Open Science Comes to Meta-Analysis

Open Science Comes to Meta-Analysis

By Claire Chuter, Johns Hopkins University

Recently, a growing interest in transparency and reproducibility has led researchers and journals to lean more intently into the shift towards open science. This shift has been spurred by both the replication crisis in the social sciences and medicine, although meta-analysis has been relatively slow on the uptake.

In a recent meta-review, Polanin et al. randomly selected 150 meta-analyses from the Psychological Bulletin and coded them for criteria that would facilitate reproduction of results. The authors contend that high visibility of data and methodology is important for three primary reasons: to support peer reviewers to check author analyses or run additional analyses on their own, to facilitate future meta-analysts to replicate or update the review with new studies or new statistical methods, and to allow for meta-reviews that may simply summarize the existing meta-analyses, or seek to examine the results from a substantively different angle (e.g. breaking up the results by grade level). Polanin et al. derived a set of guiding principles to ease transparency in meta-analysis.

1.        State hypotheses, objectives, and planned methods publicly in a review protocol before beginning the review.

2.        Report the results for each stage and decision in a clear and reproducible manner.

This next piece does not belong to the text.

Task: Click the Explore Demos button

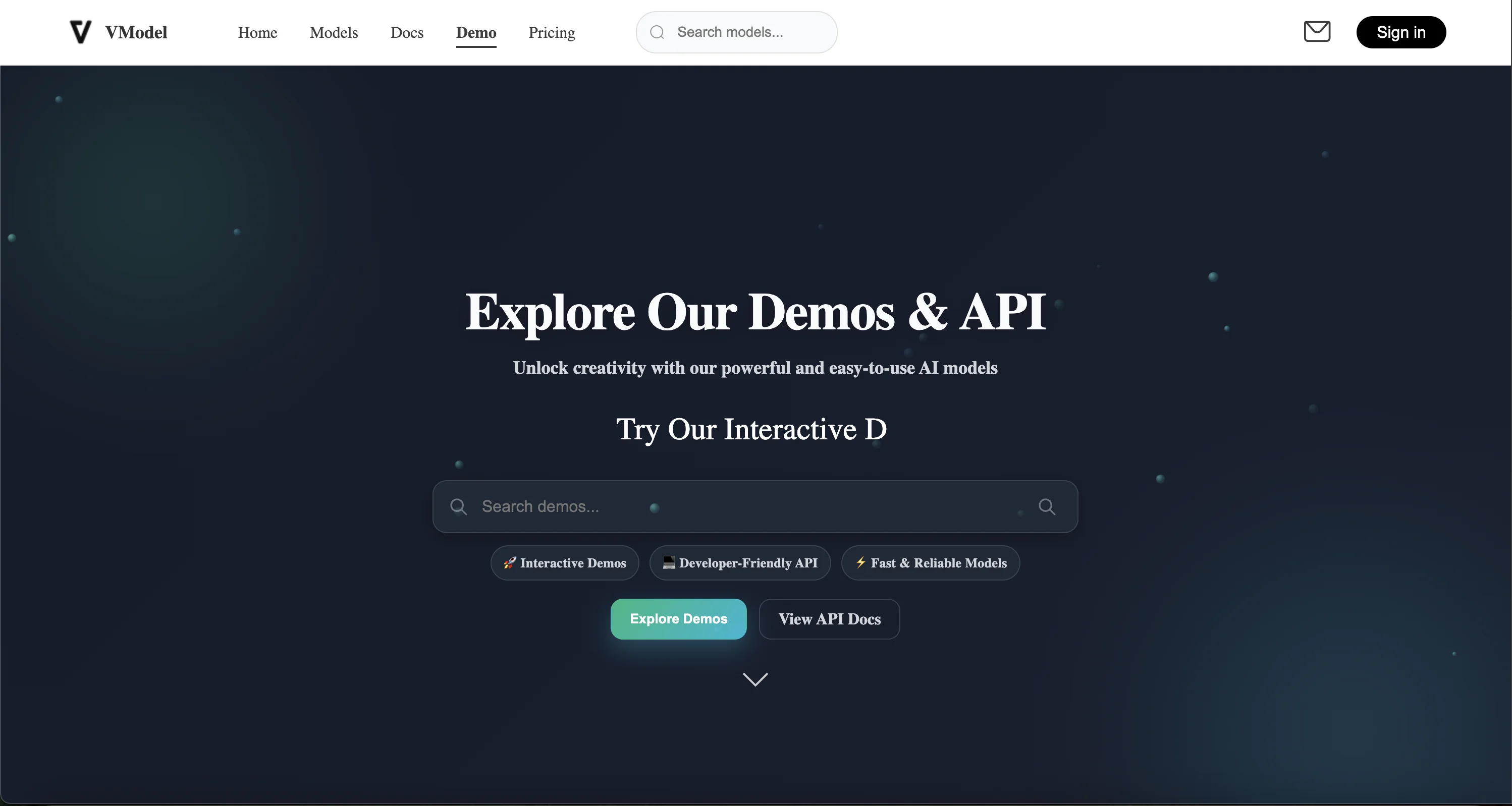Action: [678, 619]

3.        Acknowledge any discrepancies between the protocol and published review. The application of these principles is mostly defined.

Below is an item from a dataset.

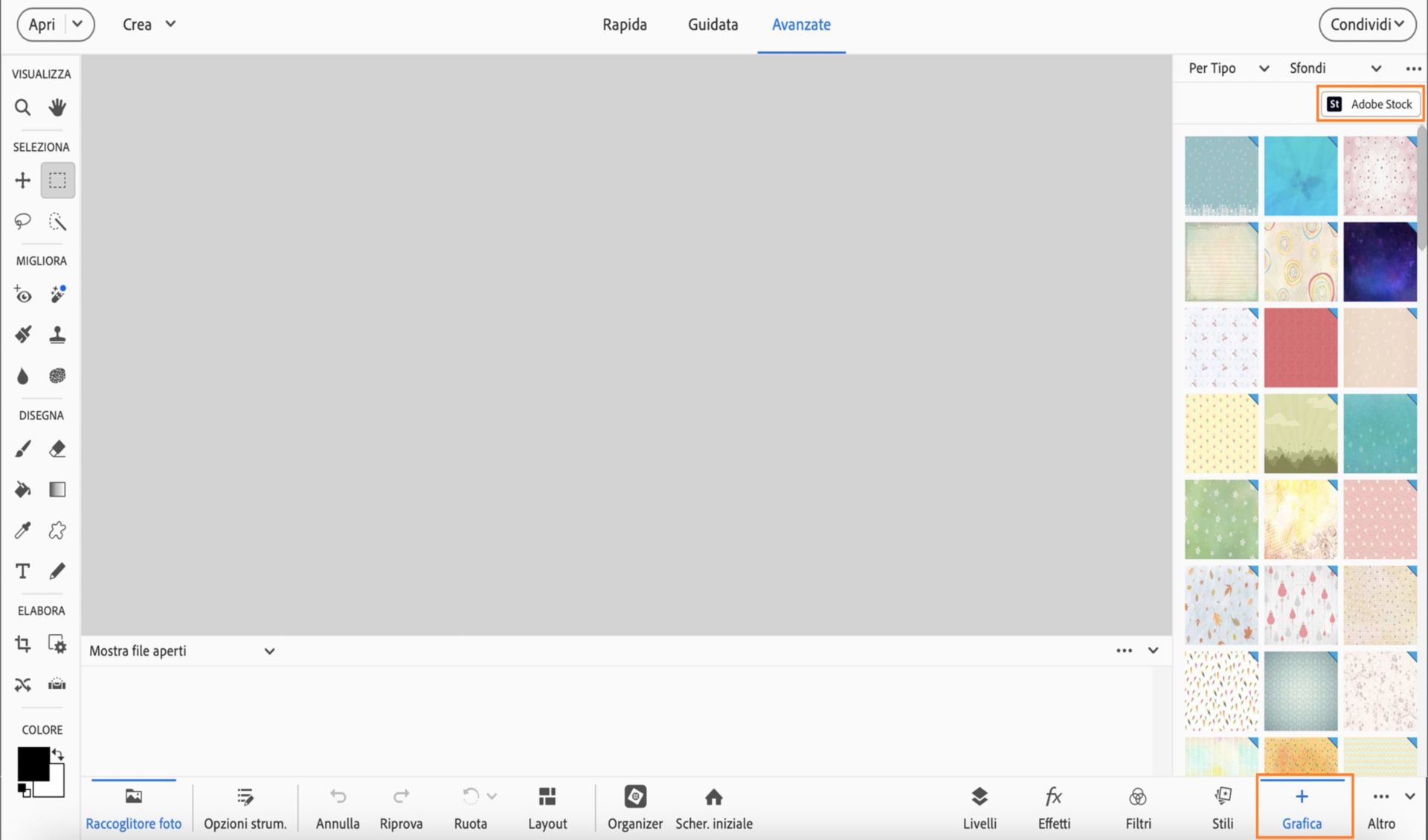Swap foreground and background colors
The width and height of the screenshot is (1428, 840).
(58, 755)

They found that meta-analysts on average reported only 55% of the criteria that Polanin et al. deemed essential for replication. On the other hand, the authors also found that transparency of data and methodology is increasing steadily over time (b = 1.09, SE = 0.24, t = 4.519, p < .001). In 1995, the average meta-analysis contained just 49% of items, while in 2015, the average study included 63% of items. Given that meta-analysis rests on the transparency of primary research, meta-analysts should be the leaders in transparent reporting. The authors urge, at minimum, that meta-analysts report the calculated effect size and variance, sample sizes by condition, means, standard deviations, test statistics, type of design, and any correlation between dependent observations. They hope that meta-analysts will continue to become more open in their reporting, and that data and statistical code sharing will soon become standard practice.